所给文字 →
--------------------------------
看看提供的 dataset 的信息再决定要不要下载

用 load_dataset_builder() 看信息，用 load_dataset() 加载（下载）

from datasets import load_dataset_builder

>>> ds_builder = load_dataset_builder("rotten_tomatoes")
>>> # Inspect dataset description
>>> ds_builder.info.description
Movie Review Dataset. This is a dataset of containing 5,331 positive and 5,331 negative processed sentences from Rotten Tomatoes movie reviews. This data was first used in Bo Pang and Lillian Lee, ``Seeing stars: Exploiting class relationships for sentiment categorization with respect to rating scales.'', Proceedings of the ACL, 2005.

>>> # Inspect dataset features
>>> ds_builder.info.features
{'label': ClassLabel(num_classes=2, names=['neg', 'pos'], id=None),
 'text': Value(dtype='string', id=None)}

看了上述信息确定是你想要的数据集，用 load_dataset() 下载（加载）

from datasets import load_dataset

dataset = load_dataset("rotten_tomatoes", split="train")

数据集可能被划成训练集、测试集、验证集，get_dataset_split_names 看看有哪些集：

from datasets import get_dataset_split_names

>>> get_dataset_split_names("rotten_tomatoes")
['train', 'validation', 'test']

Create an image dataset

两种方案：

Create an image dataset with ImageFolder and some metadata：无代码无痛做数据集
Create an image dataset by writing a loading script. 更麻烦但是更自由，可以自己决定 how a dataset is defined, downloaded

ImageFolder

按照如下结构组织你的图片数据：

folder/train/dog/golden_retriever.png
folder/train/cat/maine_coon.png
folder/test/dog/german_shepherd.png
folder/test/cat/bengal.png

然后调用 load_dataset() ，类型选 imagefolder，传入 folder 的地址，得到 dataset

from datasets import load_dataset

>>> dataset = load_dataset("imagefolder", data_dir="/path/to/folder")

从分类任务拓展到 caption / object detection

如果还有别的信息要加入数据集，比如 text captions or bounding boxes，那么把这些信息写到 metadata.csv 文件里面，这样就不止可以做分类任务，还可以做 text captioning or object detection，变成这样：

folder/train/metadata.csv
folder/train/0001.png
folder/train/0002.png
folder/train/0003.png

甚至图片文件是 zip 也没关系

folder/metadata.csv
folder/train.zip
folder/test.zip
folder/valid.zip

那个 csv 文件里面可以这样写：

file_name,additional_feature
0001.png,This is a first value of a text feature you added to your images
0002.png,This is a second value of a text feature you added to your images
0003.png,This is a third value of a text feature you added to your images

不写 csv 写 jsonl 也可以：

{"file_name": "0001.png", "additional_feature": "This is a first value of a text feature you added to your images"}
{"file_name": "0002.png", "additional_feature": "This is a second value of a text feature you added to your images"}
{"file_name": "0003.png", "additional_feature": "This is a third value of a text feature you added to your images"}

注意注意注意
这里关键词，是之后用关键字取到这个值的关键字。比如说，如果是 caption 任务，那么用 text 替换 additional_feature ：

file_name,text
0001.png,This is a golden retriever playing with a ball
0002.png,A german shepherd
0003.png,One chihuahua

from datasets import load_dataset

>>> dataset = load_dataset("imagefolder", data_dir="/path/to/folder")
--------------------------------
待完成任务 →
1. 在这段关于数据集加载的文字中，对 "rotten_tomatoes" 调用 get_dataset_split_names 后返回了哪些划分？
2. 请写出这段关于数据集加载的文字在最后一行代码之后的后续内容。

记录列表 →
--------------------------------
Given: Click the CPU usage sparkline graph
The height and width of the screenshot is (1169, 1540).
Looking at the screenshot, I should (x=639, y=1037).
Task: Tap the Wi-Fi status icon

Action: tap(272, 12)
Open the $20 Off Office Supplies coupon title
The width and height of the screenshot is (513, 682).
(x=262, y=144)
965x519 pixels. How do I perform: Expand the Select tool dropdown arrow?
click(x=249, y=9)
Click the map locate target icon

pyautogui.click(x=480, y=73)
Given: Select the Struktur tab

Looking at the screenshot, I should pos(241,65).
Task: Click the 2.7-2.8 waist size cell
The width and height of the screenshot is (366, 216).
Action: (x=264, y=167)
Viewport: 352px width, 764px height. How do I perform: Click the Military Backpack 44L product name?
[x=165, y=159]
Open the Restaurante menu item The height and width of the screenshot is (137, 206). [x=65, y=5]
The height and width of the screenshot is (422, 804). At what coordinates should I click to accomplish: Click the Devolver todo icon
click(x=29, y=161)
--------------------------------
各题答案 →
1. 返回了 train、validation 和 test 三个划分。

2.
>>> dataset[0]["text"]  # 如果写了 caption 可以这样看到
"This is a golden retriever playing with a ball"

如果是 object detect 任务，用 object 替换 additional_feature :
（注意，你这里要加上 train 或者 test 之类的子文件夹，不然会报错…很痛苦）

{"file_name": "train/0001.png", "objects": {"bbox": [[302.0, 109.0, 73.0, 52.0]], "categories": [0]}}
{"file_name": "train/0002.png", "objects": {"bbox": [[810.0, 100.0, 57.0, 28.0]], "categories": [1]}}
{"file_name": "train/0003.png", "objects": {"bbox": [[160.0, 31.0, 248.0, 616.0], [741.0, 68.0, 202.0, 401.0]], "categories": [2, 2]}}

>>> dataset = load_dataset("imagefolder", data_dir="/path/to/folder", split="train")
>>> dataset[0]["objects"]
{"bbox": [[302.0, 109.0, 73.0, 52.0]], "categories": [0]}

写一个 dataset 脚本

这样组织你的数据集文件：

my_dataset/
├── README.md
├── my_dataset.py
└── data/  # optional, may contain your images or TAR archives

这样使用你的数据集：

from datasets import load_dataset
dataset = load_dataset("path/to/my_dataset")

模板示例：new dataset template

Create a dataset builder class.

继承 datasets.GeneratorBasedBuilder 实现 3 个方法：

_info(self) stores information about your dataset like its description, license, and features.
_split_generators(self, dl_manager) downloads the dataset and defines its splits.
_generate_examples(self, images, metadata_path) generates the images and labels for each split.

class Food101(datasets.GeneratorBasedBuilder):
    """Food-101 Images dataset"""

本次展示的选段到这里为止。